[Dataset entries]
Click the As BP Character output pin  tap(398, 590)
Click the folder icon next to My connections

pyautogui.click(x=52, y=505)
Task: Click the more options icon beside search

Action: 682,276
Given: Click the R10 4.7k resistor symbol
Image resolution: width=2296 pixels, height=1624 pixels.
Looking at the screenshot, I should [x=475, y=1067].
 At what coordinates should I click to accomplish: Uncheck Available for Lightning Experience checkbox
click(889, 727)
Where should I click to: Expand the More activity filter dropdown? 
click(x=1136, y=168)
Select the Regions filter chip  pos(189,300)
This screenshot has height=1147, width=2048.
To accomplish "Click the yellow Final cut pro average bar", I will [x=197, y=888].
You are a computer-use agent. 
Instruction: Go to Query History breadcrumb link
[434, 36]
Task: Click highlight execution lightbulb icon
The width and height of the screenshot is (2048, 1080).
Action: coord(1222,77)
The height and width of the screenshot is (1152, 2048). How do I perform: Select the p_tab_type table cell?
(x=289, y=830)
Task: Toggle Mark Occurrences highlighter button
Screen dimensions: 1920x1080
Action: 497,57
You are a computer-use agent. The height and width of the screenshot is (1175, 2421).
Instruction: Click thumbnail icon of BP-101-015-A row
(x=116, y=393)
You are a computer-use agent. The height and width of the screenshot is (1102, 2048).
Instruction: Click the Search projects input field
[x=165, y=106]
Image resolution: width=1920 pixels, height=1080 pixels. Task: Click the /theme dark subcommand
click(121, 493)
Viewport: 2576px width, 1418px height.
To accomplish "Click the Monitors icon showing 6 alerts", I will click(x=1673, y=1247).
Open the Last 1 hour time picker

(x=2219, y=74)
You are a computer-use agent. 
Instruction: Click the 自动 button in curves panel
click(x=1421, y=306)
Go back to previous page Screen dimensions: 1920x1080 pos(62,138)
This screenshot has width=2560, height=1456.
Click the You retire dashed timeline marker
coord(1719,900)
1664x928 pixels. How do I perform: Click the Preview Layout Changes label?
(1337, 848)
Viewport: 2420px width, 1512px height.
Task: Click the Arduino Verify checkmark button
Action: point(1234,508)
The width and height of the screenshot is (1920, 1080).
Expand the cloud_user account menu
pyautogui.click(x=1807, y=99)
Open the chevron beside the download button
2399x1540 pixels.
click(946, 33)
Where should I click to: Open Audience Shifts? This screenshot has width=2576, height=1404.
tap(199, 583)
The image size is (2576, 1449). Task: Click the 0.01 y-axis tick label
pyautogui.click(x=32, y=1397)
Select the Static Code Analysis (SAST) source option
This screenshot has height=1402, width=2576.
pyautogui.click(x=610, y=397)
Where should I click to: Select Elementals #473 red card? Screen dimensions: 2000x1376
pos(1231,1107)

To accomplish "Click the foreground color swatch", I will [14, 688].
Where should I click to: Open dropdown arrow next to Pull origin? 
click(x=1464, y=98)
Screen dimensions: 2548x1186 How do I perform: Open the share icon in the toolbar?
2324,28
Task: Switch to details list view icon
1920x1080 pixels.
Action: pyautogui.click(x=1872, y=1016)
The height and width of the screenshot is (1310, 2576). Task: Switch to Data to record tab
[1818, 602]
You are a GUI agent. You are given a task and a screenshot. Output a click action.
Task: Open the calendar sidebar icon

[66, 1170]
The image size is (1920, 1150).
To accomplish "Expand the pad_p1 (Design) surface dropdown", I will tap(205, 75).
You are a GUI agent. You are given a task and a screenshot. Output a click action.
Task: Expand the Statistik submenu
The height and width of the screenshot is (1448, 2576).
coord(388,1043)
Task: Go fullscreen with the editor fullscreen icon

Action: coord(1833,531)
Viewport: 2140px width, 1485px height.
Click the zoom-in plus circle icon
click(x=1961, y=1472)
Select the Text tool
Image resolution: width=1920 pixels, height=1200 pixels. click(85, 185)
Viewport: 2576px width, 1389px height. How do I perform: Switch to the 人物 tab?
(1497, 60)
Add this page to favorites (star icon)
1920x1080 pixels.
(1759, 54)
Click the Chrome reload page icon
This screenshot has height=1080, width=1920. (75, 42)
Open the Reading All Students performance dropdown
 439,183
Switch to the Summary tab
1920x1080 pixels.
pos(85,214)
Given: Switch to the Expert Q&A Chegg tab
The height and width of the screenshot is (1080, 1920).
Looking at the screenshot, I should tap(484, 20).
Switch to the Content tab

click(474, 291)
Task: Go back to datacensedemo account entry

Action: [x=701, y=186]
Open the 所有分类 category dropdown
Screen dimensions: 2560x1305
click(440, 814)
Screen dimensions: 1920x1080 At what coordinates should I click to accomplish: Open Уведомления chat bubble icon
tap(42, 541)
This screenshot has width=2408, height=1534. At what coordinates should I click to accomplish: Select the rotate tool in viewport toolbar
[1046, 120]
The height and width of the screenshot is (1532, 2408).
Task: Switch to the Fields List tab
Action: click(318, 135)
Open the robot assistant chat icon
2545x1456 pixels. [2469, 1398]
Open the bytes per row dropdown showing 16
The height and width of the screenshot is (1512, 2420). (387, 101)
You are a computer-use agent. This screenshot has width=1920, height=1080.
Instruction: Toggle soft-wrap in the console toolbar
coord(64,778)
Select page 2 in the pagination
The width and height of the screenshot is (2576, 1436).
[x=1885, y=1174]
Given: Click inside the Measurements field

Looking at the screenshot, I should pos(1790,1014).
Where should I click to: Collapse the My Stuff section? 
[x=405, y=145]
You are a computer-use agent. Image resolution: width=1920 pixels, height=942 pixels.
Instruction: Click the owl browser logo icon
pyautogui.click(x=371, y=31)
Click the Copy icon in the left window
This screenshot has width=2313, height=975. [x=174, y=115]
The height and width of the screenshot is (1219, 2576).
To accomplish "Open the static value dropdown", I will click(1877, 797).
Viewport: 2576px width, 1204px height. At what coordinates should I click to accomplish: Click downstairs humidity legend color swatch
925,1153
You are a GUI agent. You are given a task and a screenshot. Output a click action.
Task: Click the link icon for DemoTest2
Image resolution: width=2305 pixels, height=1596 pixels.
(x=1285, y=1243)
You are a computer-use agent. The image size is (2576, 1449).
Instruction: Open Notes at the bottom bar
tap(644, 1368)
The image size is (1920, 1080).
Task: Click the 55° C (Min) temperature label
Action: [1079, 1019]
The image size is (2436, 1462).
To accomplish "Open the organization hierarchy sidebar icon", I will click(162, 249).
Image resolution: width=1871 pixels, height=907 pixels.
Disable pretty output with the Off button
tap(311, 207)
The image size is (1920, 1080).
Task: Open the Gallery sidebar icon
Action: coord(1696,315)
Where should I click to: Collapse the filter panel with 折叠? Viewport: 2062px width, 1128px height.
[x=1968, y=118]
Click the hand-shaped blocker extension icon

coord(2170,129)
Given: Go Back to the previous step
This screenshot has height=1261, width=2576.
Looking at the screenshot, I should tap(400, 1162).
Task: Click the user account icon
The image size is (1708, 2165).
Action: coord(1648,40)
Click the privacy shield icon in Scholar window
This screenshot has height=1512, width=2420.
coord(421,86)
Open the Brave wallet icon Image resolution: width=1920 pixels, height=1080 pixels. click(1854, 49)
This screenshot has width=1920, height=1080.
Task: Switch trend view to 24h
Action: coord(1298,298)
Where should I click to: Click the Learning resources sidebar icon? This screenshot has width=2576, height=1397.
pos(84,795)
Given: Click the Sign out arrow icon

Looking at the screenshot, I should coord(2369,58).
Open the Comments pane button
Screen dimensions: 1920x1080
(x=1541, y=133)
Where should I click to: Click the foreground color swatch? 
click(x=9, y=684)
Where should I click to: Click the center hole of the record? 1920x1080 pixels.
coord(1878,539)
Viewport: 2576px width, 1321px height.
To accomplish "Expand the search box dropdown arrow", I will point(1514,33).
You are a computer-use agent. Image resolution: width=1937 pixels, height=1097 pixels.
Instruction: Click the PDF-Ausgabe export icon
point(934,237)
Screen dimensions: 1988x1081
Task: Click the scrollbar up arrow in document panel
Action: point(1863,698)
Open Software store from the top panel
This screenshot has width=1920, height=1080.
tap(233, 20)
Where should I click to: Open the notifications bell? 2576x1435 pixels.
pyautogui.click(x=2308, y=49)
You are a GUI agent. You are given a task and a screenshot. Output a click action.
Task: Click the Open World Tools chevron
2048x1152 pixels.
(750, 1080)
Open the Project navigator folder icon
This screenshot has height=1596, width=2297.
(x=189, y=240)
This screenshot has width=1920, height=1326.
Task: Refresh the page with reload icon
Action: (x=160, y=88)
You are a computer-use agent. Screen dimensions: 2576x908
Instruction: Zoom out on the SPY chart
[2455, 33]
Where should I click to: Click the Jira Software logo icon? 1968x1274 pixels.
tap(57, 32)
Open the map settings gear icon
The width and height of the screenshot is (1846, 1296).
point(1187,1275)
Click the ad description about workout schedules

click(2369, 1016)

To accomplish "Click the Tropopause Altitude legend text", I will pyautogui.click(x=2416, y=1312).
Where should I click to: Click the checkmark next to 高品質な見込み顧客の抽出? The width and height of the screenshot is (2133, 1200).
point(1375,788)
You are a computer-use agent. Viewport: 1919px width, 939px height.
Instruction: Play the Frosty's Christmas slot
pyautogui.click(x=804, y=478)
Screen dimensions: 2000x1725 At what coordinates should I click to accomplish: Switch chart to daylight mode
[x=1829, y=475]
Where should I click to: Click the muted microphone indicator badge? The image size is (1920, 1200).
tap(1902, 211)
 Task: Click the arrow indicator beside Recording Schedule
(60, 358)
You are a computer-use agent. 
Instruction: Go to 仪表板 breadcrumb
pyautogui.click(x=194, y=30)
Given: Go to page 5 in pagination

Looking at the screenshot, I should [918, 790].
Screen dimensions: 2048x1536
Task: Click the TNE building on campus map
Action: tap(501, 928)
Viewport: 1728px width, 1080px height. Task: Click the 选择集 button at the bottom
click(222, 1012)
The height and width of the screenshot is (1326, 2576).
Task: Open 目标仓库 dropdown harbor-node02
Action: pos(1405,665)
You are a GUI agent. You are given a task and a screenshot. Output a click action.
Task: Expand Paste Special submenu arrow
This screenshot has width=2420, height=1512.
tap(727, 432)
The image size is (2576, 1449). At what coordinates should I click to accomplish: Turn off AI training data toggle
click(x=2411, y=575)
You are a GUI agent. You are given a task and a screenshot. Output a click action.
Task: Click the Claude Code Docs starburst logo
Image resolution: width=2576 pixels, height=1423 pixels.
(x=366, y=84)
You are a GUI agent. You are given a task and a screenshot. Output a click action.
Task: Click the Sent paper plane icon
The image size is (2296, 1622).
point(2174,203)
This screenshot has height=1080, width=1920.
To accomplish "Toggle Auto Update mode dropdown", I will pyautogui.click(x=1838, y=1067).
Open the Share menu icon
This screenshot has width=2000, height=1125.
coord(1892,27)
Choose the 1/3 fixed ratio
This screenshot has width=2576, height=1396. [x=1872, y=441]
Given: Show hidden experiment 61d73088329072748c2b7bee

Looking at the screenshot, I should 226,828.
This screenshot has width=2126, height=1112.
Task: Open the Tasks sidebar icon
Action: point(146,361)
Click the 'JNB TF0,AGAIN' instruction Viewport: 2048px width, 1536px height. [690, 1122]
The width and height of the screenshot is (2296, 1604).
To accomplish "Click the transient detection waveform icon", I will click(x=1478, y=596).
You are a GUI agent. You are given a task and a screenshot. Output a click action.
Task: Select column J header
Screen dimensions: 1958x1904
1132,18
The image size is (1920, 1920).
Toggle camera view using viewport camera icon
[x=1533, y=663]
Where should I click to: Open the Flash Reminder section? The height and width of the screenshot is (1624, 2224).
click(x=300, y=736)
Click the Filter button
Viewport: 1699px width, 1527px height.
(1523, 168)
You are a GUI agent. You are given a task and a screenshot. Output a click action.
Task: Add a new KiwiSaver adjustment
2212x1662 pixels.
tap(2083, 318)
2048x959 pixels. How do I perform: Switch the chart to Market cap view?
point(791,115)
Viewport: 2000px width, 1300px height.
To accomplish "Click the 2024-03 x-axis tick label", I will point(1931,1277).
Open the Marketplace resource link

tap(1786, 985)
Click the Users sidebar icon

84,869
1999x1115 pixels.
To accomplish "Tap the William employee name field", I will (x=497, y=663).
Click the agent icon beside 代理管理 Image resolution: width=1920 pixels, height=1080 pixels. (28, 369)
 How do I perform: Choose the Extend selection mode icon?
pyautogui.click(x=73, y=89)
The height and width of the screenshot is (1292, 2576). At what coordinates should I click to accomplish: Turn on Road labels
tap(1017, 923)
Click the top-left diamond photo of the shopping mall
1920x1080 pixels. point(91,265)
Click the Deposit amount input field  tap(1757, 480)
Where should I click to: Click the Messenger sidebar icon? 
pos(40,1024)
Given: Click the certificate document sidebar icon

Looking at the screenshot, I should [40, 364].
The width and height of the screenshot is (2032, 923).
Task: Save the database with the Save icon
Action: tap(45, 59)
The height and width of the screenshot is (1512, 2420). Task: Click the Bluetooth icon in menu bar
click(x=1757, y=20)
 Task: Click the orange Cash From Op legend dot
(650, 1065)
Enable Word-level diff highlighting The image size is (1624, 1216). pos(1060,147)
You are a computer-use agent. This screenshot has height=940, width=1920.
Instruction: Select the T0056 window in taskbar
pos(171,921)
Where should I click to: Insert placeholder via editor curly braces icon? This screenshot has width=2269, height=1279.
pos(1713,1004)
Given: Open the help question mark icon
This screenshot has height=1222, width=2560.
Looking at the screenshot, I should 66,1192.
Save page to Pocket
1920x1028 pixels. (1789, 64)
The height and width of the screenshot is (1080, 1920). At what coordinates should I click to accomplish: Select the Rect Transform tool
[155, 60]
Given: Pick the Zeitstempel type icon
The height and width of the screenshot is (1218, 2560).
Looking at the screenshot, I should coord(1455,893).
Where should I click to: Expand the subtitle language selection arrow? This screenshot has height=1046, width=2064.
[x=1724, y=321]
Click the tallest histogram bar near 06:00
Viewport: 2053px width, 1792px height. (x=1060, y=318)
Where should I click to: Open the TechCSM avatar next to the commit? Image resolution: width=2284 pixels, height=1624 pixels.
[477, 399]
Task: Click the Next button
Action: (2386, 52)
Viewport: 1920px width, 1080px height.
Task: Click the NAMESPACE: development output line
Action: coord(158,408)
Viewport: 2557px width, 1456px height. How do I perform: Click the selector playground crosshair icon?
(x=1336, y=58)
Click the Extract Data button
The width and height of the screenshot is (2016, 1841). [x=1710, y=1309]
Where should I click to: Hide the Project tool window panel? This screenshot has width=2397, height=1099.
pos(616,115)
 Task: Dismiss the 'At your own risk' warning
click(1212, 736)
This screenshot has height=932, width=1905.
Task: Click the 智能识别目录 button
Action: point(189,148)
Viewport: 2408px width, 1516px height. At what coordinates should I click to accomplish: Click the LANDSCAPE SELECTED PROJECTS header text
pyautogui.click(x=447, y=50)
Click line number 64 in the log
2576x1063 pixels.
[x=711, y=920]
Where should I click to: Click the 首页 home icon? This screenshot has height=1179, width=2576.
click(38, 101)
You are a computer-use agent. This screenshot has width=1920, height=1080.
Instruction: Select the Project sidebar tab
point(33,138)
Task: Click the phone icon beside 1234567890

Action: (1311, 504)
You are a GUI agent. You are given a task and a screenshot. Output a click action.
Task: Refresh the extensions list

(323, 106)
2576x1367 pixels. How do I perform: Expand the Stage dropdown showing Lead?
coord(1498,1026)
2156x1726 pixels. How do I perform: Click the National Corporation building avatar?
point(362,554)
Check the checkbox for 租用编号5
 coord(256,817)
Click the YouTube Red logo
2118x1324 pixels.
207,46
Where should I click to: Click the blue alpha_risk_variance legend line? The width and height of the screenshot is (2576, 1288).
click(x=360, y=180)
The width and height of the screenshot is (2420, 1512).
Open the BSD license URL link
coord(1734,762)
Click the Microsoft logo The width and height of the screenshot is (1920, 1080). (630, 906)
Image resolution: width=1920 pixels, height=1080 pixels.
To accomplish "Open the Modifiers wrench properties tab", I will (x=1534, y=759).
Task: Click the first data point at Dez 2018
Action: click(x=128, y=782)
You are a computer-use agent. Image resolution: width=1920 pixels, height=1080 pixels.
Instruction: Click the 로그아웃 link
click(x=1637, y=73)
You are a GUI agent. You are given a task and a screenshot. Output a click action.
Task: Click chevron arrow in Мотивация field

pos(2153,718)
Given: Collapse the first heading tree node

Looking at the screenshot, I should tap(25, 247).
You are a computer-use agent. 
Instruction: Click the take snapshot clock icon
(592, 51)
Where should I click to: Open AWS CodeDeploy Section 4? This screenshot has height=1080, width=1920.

§ EXERCISE:
Leave out every line above except those from the line with "Open the chevron beside the download button" up to and including the line with "Task: Switch to details list view icon", and copy those exactly.

§ EXPECTED ANSWER:
Open the chevron beside the download button
2399x1540 pixels.
click(946, 33)
Where should I click to: Open Audience Shifts? This screenshot has width=2576, height=1404.
tap(199, 583)
The image size is (2576, 1449). Task: Click the 0.01 y-axis tick label
pyautogui.click(x=32, y=1397)
Select the Static Code Analysis (SAST) source option
This screenshot has height=1402, width=2576.
pyautogui.click(x=610, y=397)
Where should I click to: Select Elementals #473 red card? Screen dimensions: 2000x1376
pos(1231,1107)

To accomplish "Click the foreground color swatch", I will [14, 688].
Where should I click to: Open dropdown arrow next to Pull origin? 
click(x=1464, y=98)
Screen dimensions: 2548x1186 How do I perform: Open the share icon in the toolbar?
2324,28
Task: Switch to details list view icon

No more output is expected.